What you will do: The answer must be an exact transcription of the lines below from the first through the one containing "You are a GUI", with the pictures left out; please add nothing else.

═══ Entries supplied

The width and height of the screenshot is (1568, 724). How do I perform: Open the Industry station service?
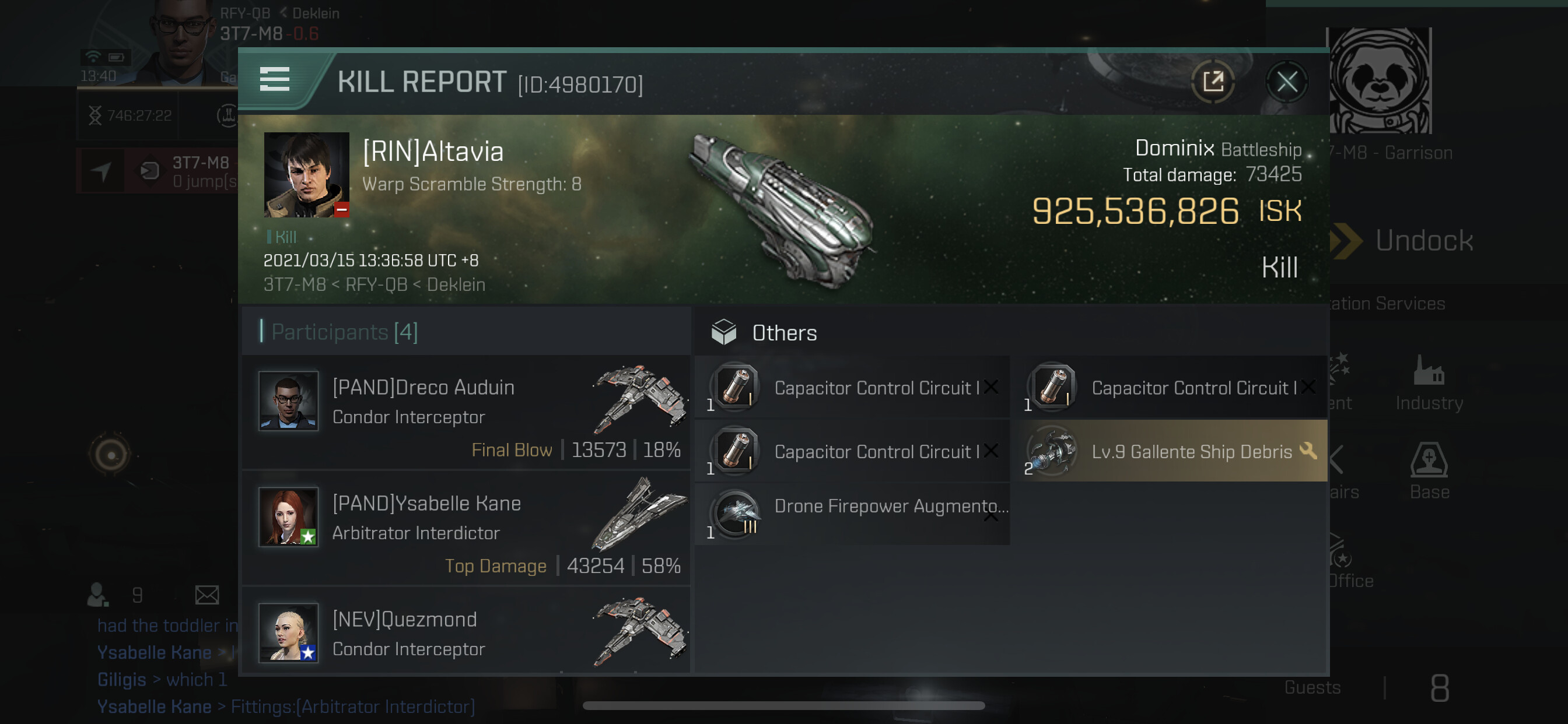(x=1429, y=384)
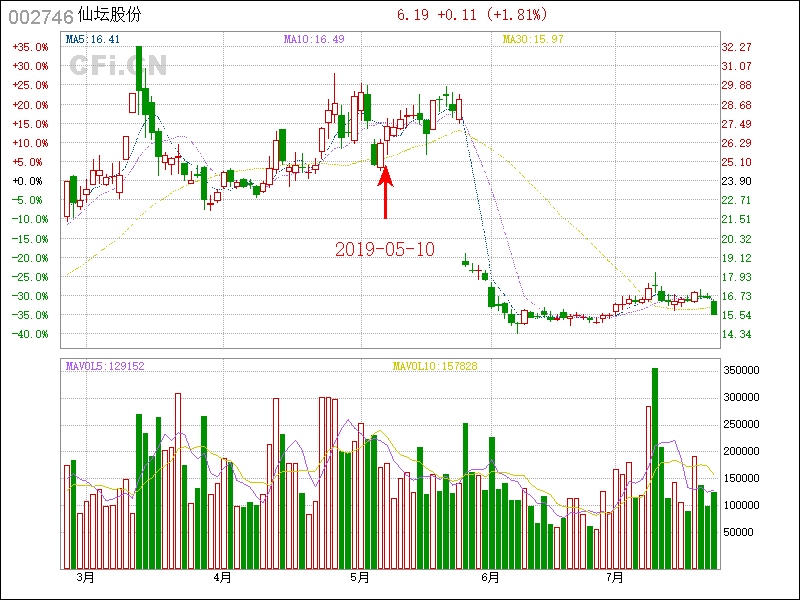This screenshot has height=600, width=800.
Task: Jump to 4月 on the time axis
Action: 222,577
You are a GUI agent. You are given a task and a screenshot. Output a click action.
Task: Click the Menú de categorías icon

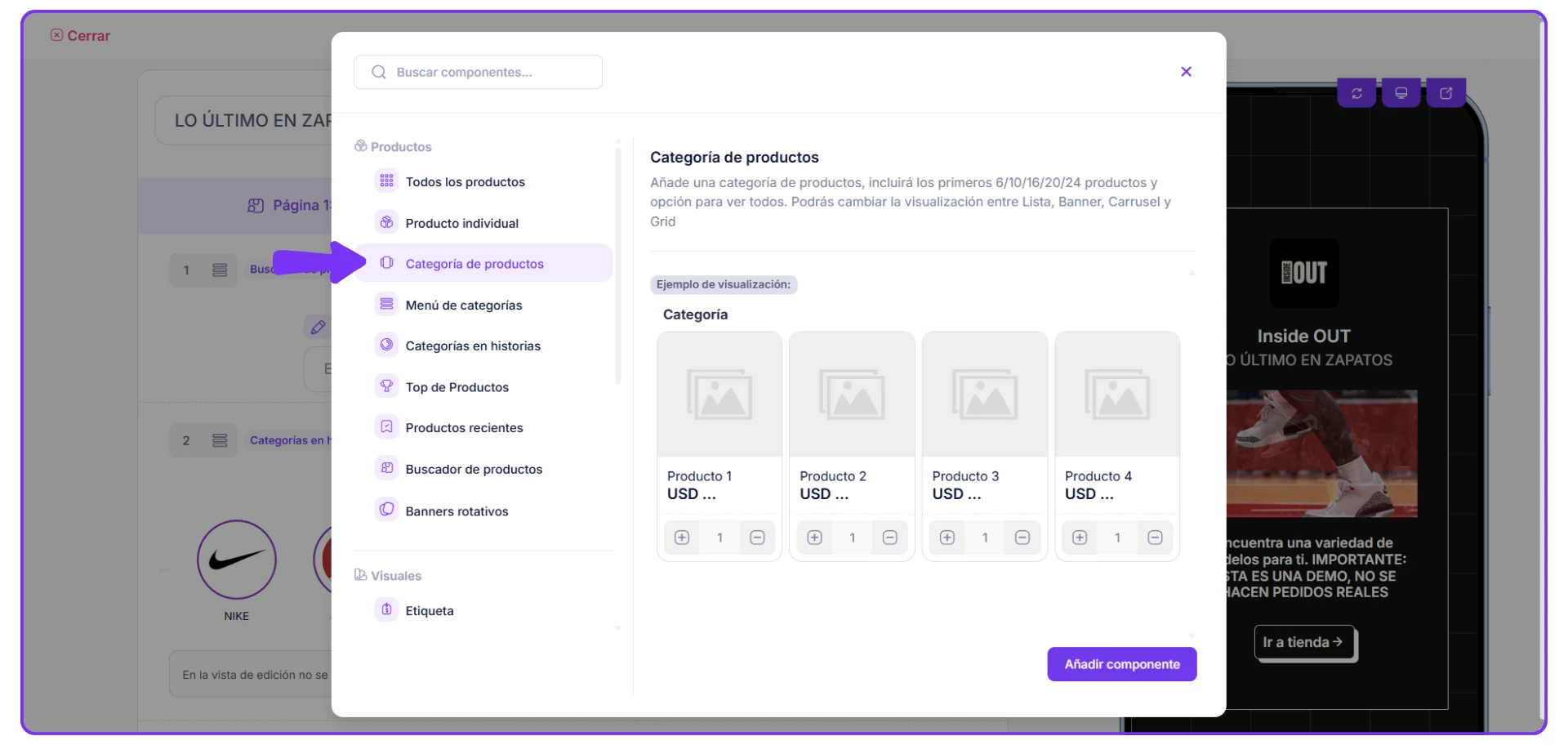(x=386, y=305)
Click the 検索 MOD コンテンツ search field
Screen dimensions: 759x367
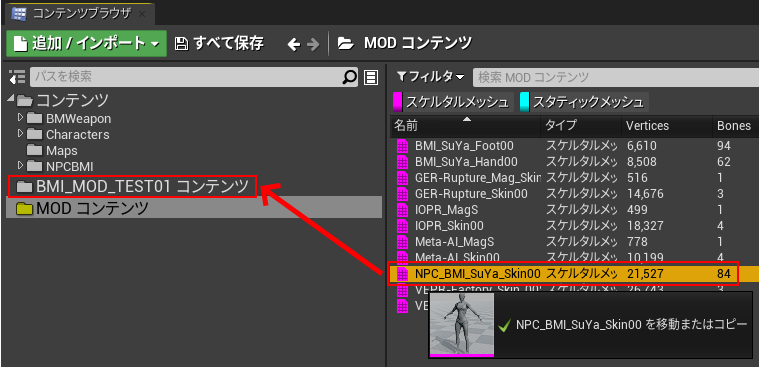click(x=616, y=76)
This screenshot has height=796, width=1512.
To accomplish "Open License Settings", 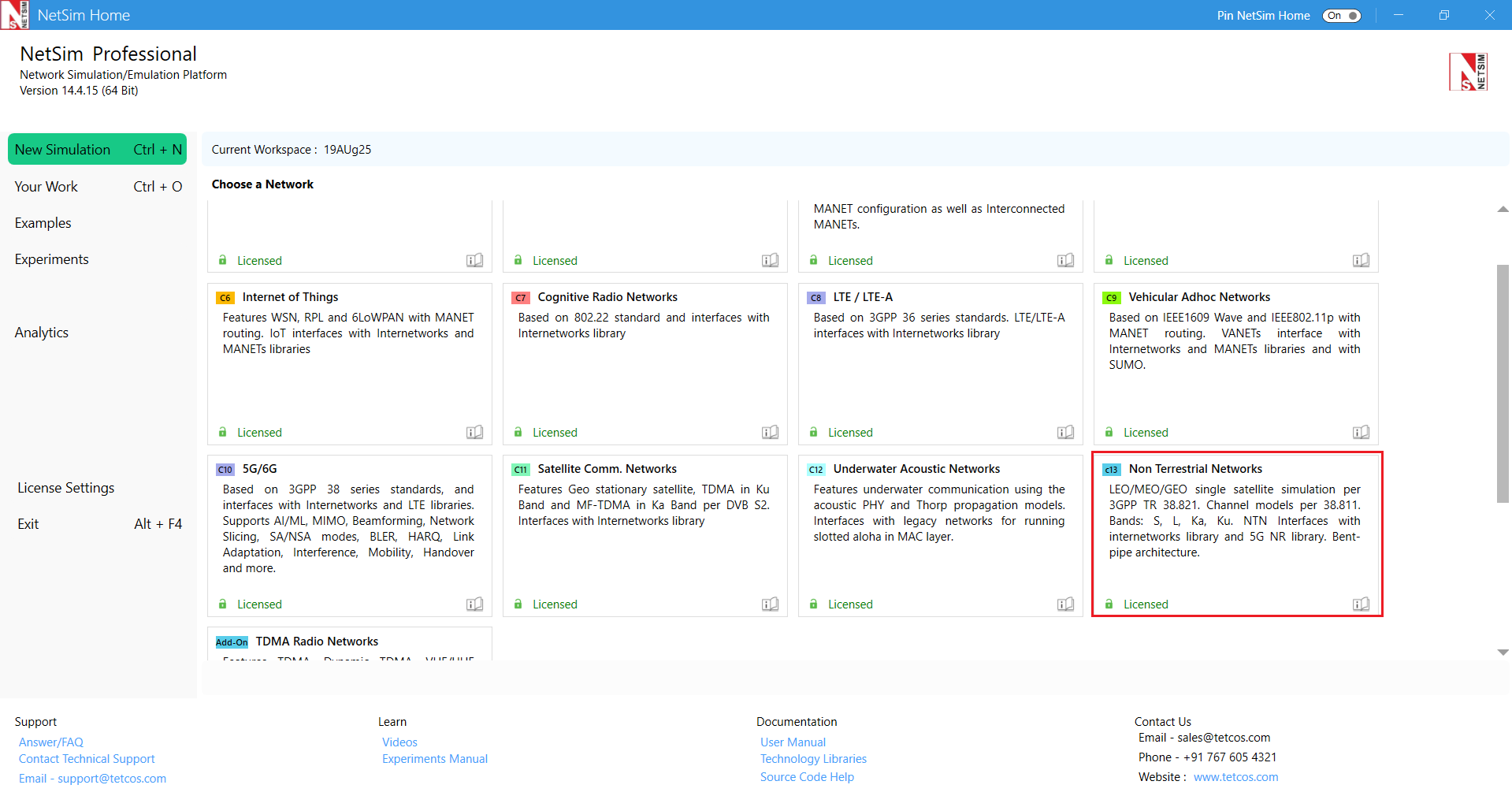I will pyautogui.click(x=66, y=488).
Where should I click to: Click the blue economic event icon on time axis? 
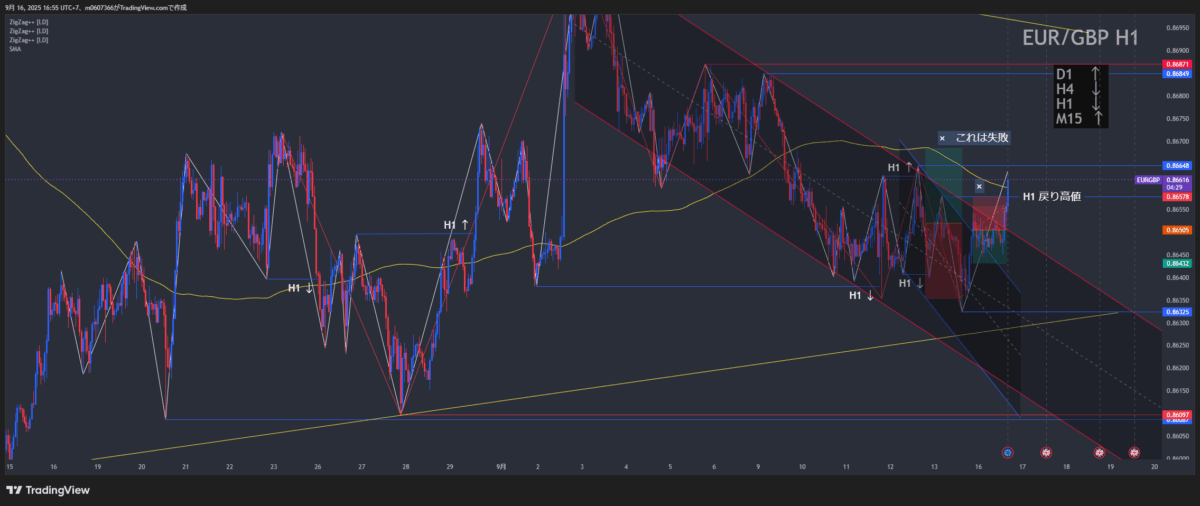(1007, 453)
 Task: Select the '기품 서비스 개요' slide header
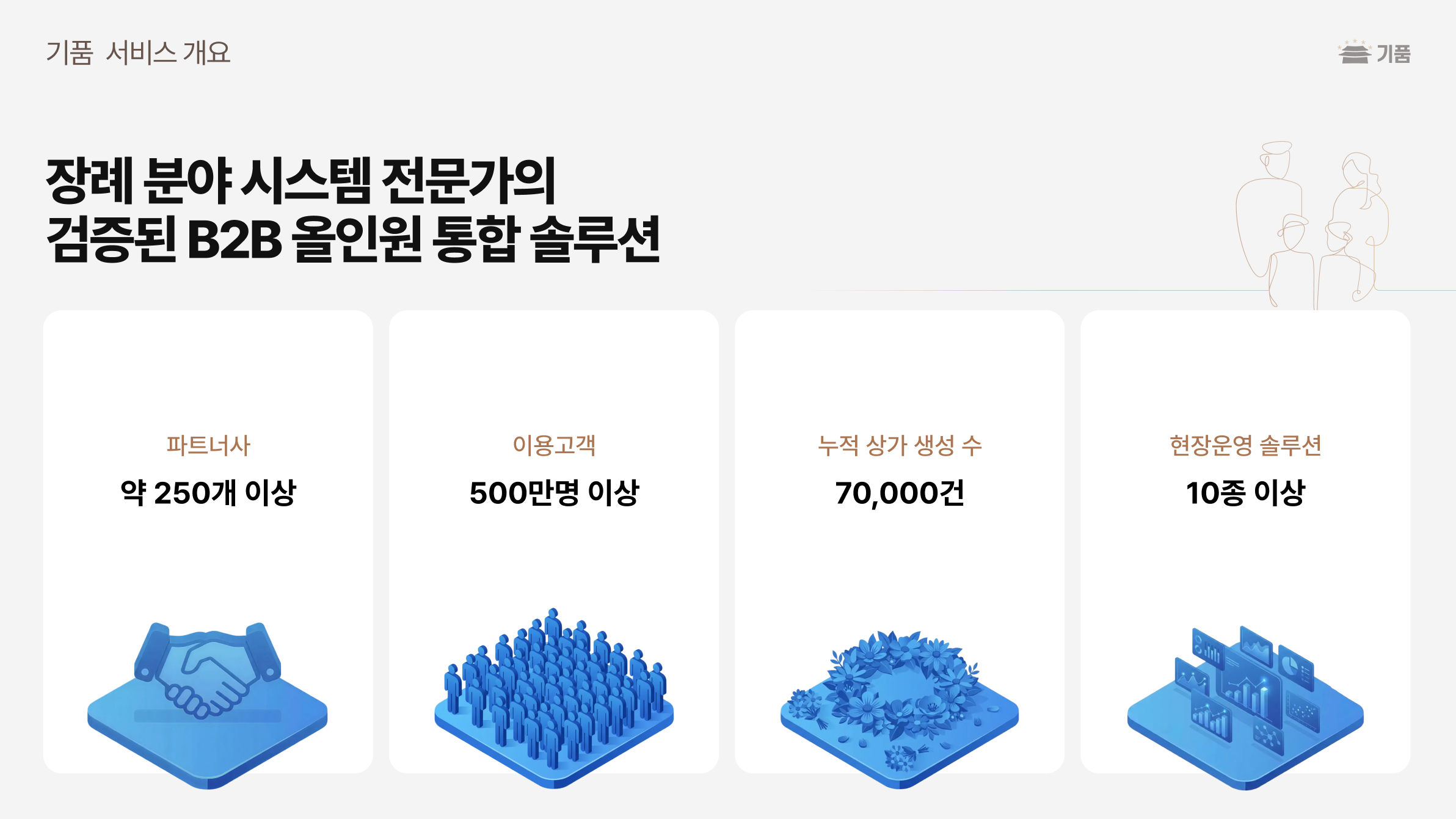click(139, 53)
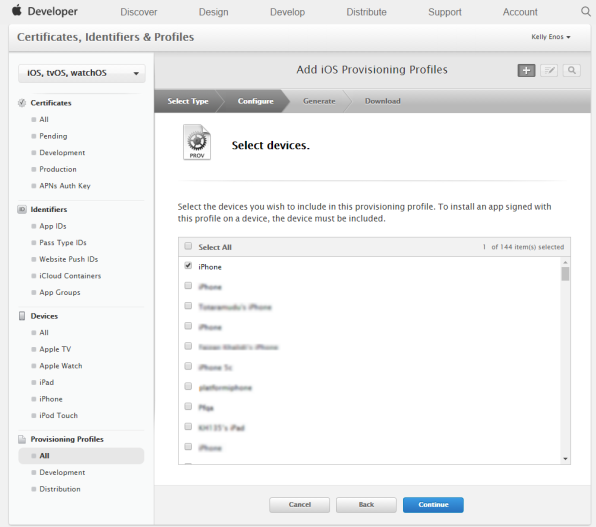This screenshot has width=596, height=527.
Task: Click the device list scroll down arrow
Action: pyautogui.click(x=565, y=459)
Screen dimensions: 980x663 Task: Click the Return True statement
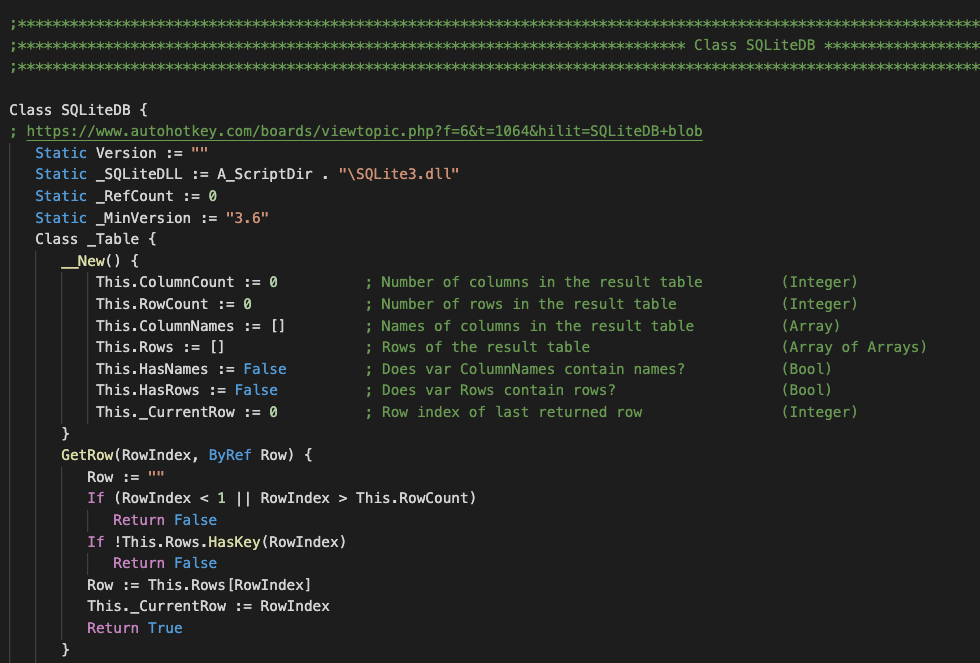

══════

The answer:
The width and height of the screenshot is (1568, 724). How do I perform: Open the Industry station service?
(x=1429, y=384)
This screenshot has height=600, width=800.
Task: Jump to 4月 on the time axis
Action: 222,577
You are a GUI agent. You are given a task and a screenshot. Output a click action.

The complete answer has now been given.